Other hit versions by Billy Murray (US #1 1911), Prince’s Orchestra (US #3 1912), Bessie Smith (1927), The Boswell Sisters (1935), Louis Armstrong (1937), Bing Crosby & Connee Boswell (1938).

From the wiki: “‘Alexander’s Ragtime Band’ was written by Irving Berlin in 1911, one of his oldest compositions and his first major hit.
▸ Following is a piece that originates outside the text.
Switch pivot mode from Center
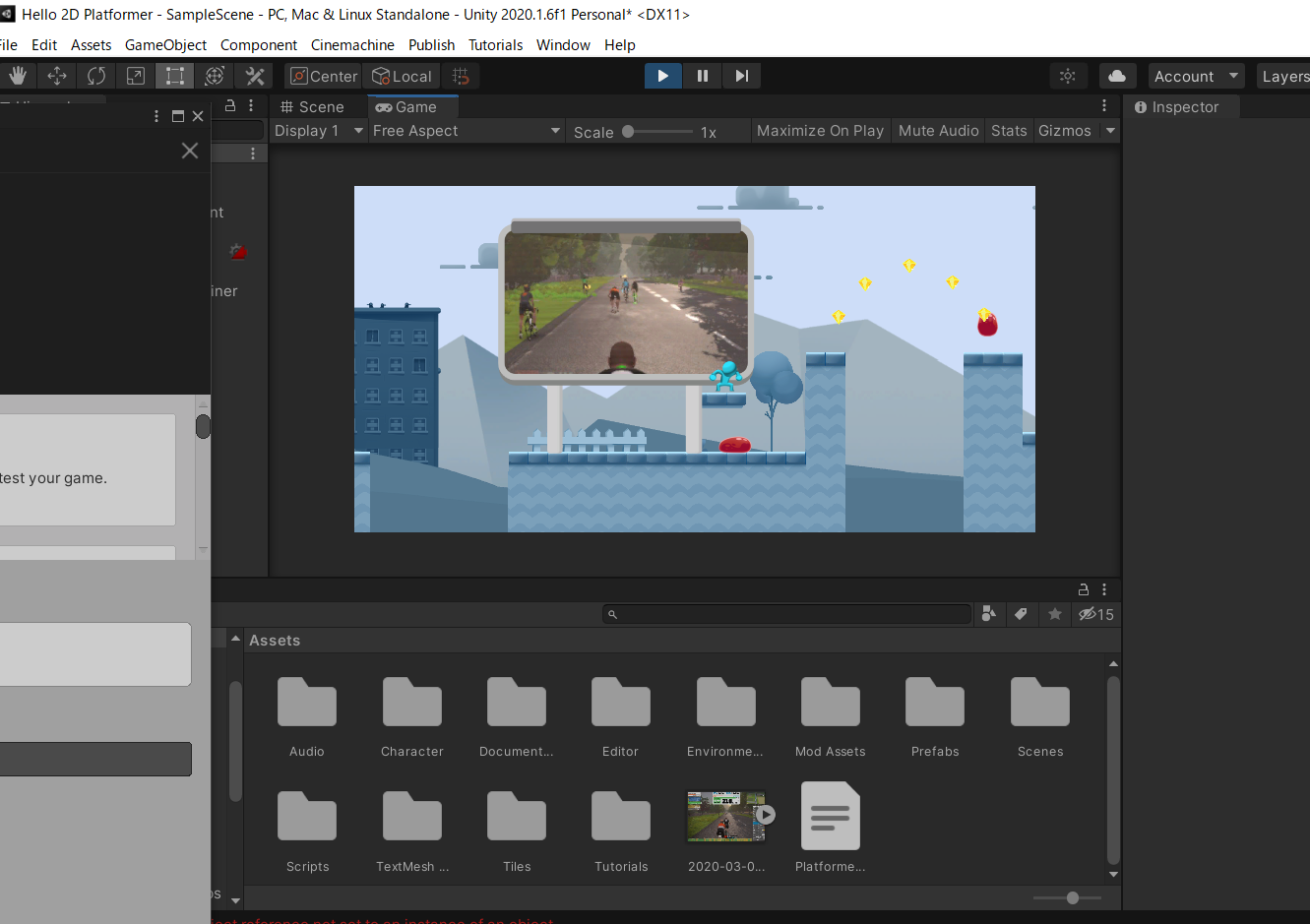This screenshot has width=1310, height=924. 322,76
“It is believed by some (especially in New Orlean jazz and ragtime circles) that Berlin was writing about a real band and bandleader, which were popular at the time in New Orleans, and actually was known as Alexander’s Ragtime Band, after its leader, Alexander Joseph Watzke. Others regard the song as a sequel to ‘Alexander and His Clarinet’, which Berlin wrote with Ted Snyder in 1910 (and which was not a hit), with the newer composition telling the story of Jack Alexander, a cornet player and bandleader.

“‘Alexander’s Ragtime Band’ was first popularized in 1911 by Emma Carus, a big shouter from Chicago, who worked it into her local vaudeville act. (Her picture’s on the oldest sheet music edition.) The song was more widely introduced that same year by Eddie Miller and Helen Vincent performer in the Frolic of Berlin’s New York City ‘Friars Club’ chapter. In 1911-1912, no fewer than four of the first recordings of ‘Alexander’s Ragtime Band’ charted nationally, including #1 hits by Arthur Collins & Byron Harlon, and Billy Murray.

“The 1927 Bessie Smith cover of ‘Alexander’s Ragtime Band’ featured Coleman Hawkins on clarinet, Fletcher Henderson on piano, along with Joe Smith (cornet) Jimmy Harrison (trombone) and Charlie Dixon (banjo).”

Beale Street Blues

First recorded by Prince’s Band (1917).
Popular versions by W.C. Handy (1917), Marion Harris (1921), Jelly Roll Morton (1926), Fats Waller & Alberta Hunter (1927), “Big” Joe Turner (1940), Louis Armstrong (1954), Ella Fitzgerald (1958).

From the wiki: “‘Beale Street Blues’ was written in 1917 by American composer and lyricist W.C. Handy. The title refers to Beale Street in Memphis, Tennessee, the main entertainment district for the city’s African American population in the early part of the twentieth century, and a place closely associated with the development of the Blues.

“‘Beale Street Blues’ was popularized for an audience when sung on Broadway by Gilda Gray in the 1919 musical revue Schubert’s Gaieties but first gained mass circulation when Prince’s Band recorded the song for Columbia Records in 1917. One of the earliest vocal arrangements of ‘Beale Street Blues’ was recorded by Marion Harris in 1921.